Production, Manufacturing and LogisticsCommonality and postponement in multistage assembly systems☆
Introduction
Component commonality generally refers to an approach in manufacturing in which two or more different components for different end products (of perhaps the same product family) are replaced by a common component that can perform the functions of those it replaces. Using common components continuously along the line, the point of product differentiation can also be postponed. Commonality and postponement are not new concepts. Alderson (1950) was the first to analyze the concept of postponement in marketing literature while Dogramaci (1979) provided a early study of component commonality from a risk pooling perspective. Both concepts are now attracting renewed attention as companies are compelled to provide and manage an increasing product variety and to compete in supply chain excellence in a global market. In this paper, we study component commonality and manufacturing postponement in multistage and multi-product assembly systems.
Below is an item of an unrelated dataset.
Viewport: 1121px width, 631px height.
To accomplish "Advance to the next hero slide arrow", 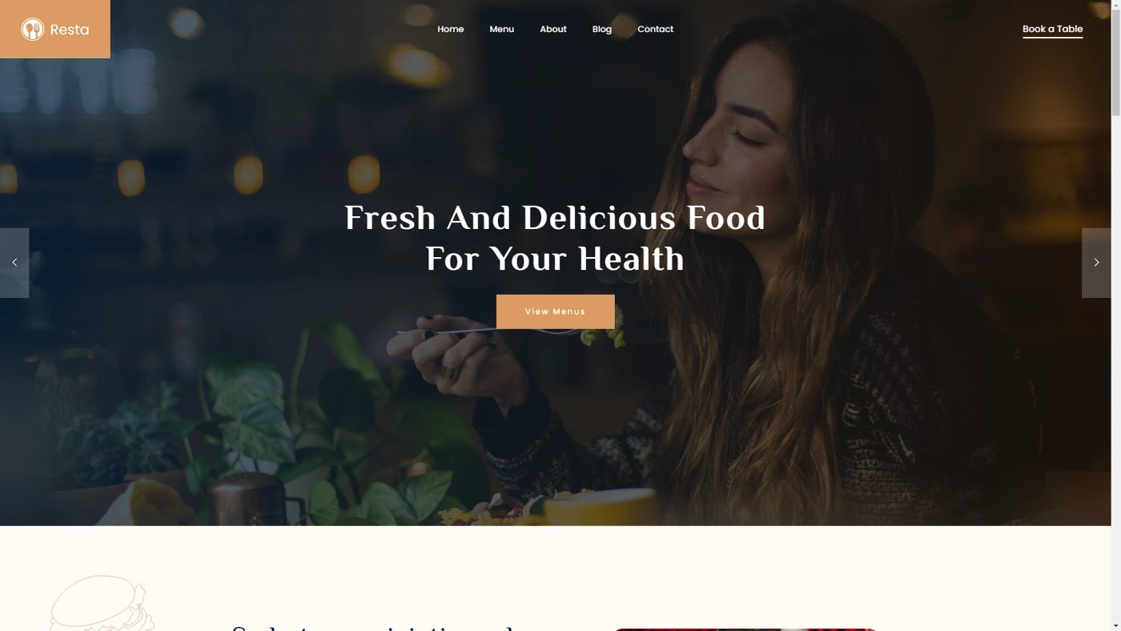I will 1096,263.
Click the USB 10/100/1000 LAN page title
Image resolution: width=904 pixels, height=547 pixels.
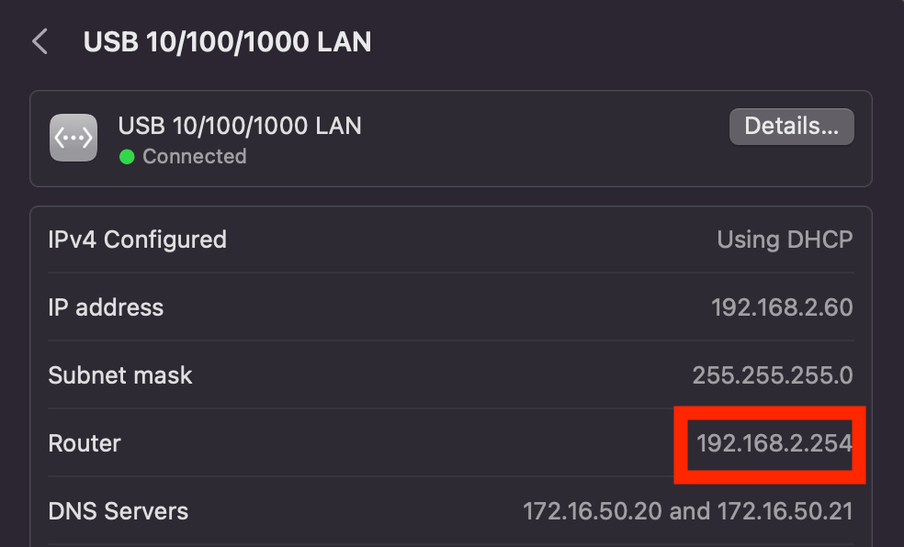[x=227, y=42]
Component commonality reduces the total number of distinct components and can bring about benefits in a variety of functional areas throughout a firm. The major benefits of commonality are risk-pooling and leadtime uncertainty reduction. These lead to a safety stock reduction and have been studied extensively by many researchers, including, but not limited to, Baker et al. (1986), Collier (1982), Guerrero (1985), Gerchak et al. (1988), Eynan and Rosenblatt (1996), and Grotzinger et al. (1993). Commonality also has the following additional benefits: improving the economy of scale through larger order sizes; simplifying planning, scheduling and control; and streamlining and speeding up product development processes. Discussion of these benefits can be found in Collier, 1981, Collier, 1982, Thomas (1981), Walleigh (1989), Berry et al. (1992), Vakharia et al. (1996), Hopson et al. (1989), Baldwin and Clark (1997), and Sheu and Wacker (1997).
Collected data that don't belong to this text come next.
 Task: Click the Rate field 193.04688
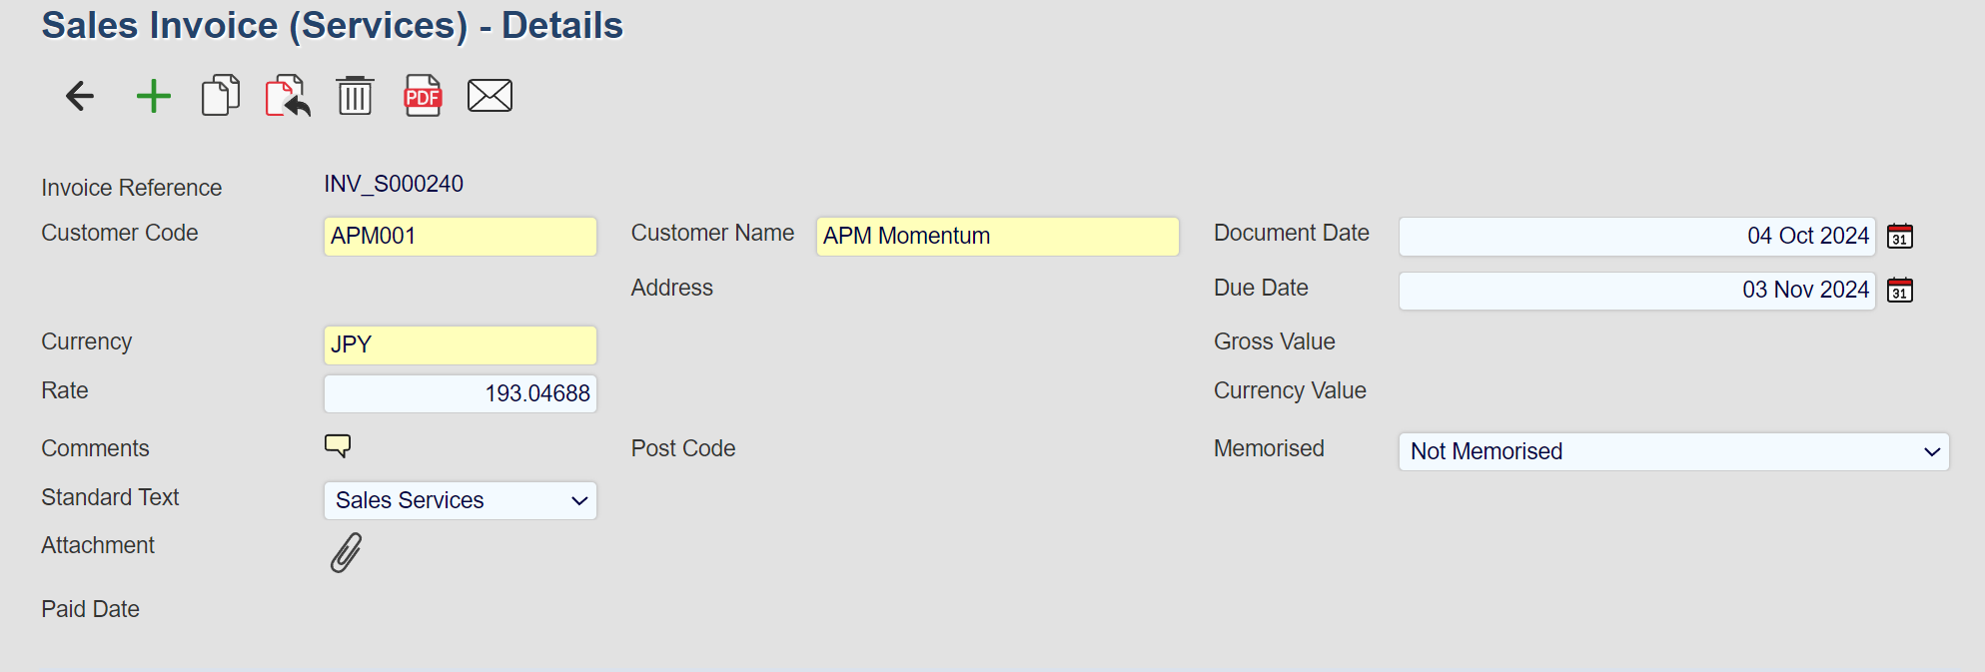tap(460, 393)
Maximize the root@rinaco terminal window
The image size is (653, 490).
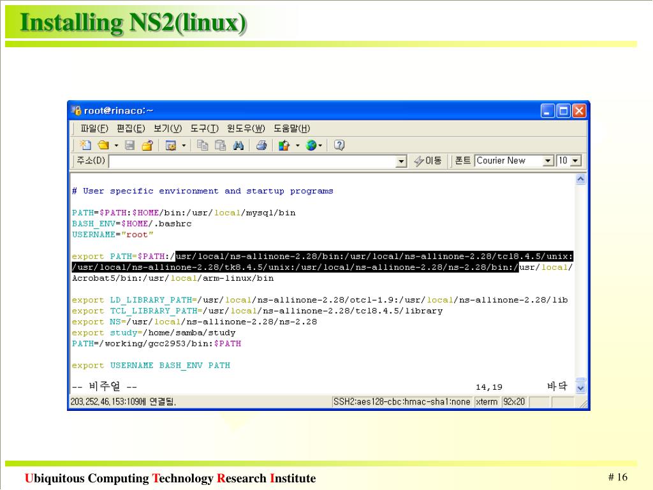click(x=563, y=111)
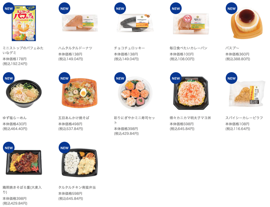Select the 五目あんかけ焼そば product image
The width and height of the screenshot is (270, 207).
point(80,93)
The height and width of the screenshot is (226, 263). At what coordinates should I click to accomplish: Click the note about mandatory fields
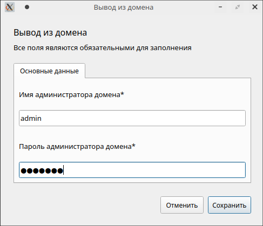pos(103,48)
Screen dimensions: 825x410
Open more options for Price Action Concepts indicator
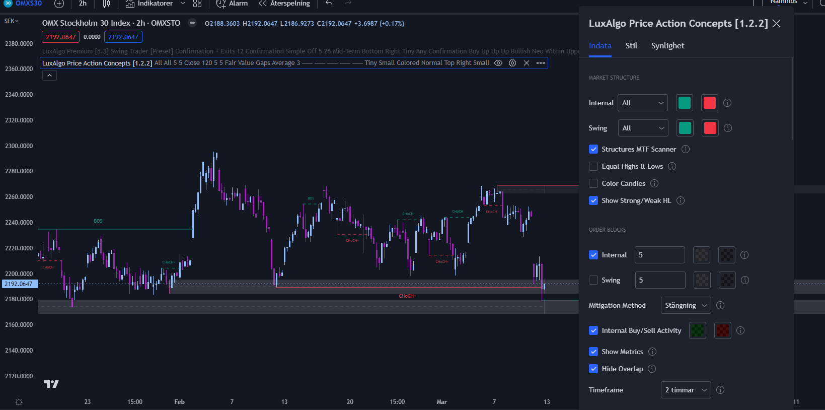[x=541, y=63]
There are also costs for using a common component, including higher unit component costs due to excessive performance, higher workload variability (imbalance in workload) and more variable work-in-process inventory levels (Collier, 1982; Bott and Ritzman, 1983; Tsubone et al., 1994; Vakharia et al., 1996; Guerrero, 1985). These costs and benefits will determine the suitability of a commonality strategy and should be quantified.
Commonality has been a subject of study for over two decades. Dogramaci (1979) authored one of the early publications on commonality. From a risk-pooling perspective, he noted that the use of common components across multiple end items reduces forecasting errors. Collier (1981) proposed a commonality measure, the degree of commonality index (DCI), to study the effect of commonality on setup and holding costs. Collier (1982) analyzed the effect of commonality on the aggregate safety stock requirement and found it to be an inverse function of DCI. Thomas (1981) and Wacker and Treleven (1986) also analyzed the impact of the commonality index.
Baker (1985) considered the impact of correlated component demands on safety stock requirements. He pointed out that the traditional (safety stock) zσ-policy might not be sufficient to provide the desired service level. Baker et al. (1986) analyzed a problem with two end items with independent and uniformly distributed demands. They drew the following conclusions: (1) the total inventory (in number of units) decreases with commonality; (2) the inventory level of the common component is smaller than the combined inventory levels of the components it replaces; and (3) the inventory levels of non-common components increase with commonality. This work was later extended to a model with multiple end products and fairly general demand patterns in Gerchak et al. (1988). They considered the cost minimization subject to a service level constraint and found that while property (1) (see above) is still true, (2) and (3) may not necessarily hold. Bagchi and Gutierrez's model maximizes the service level for a fixed total number of units in stock (cf. Bagchi and Gutierrez, 1992). For exponential and geometric demand distributions, they found that the marginal cost reduction increases with commonality.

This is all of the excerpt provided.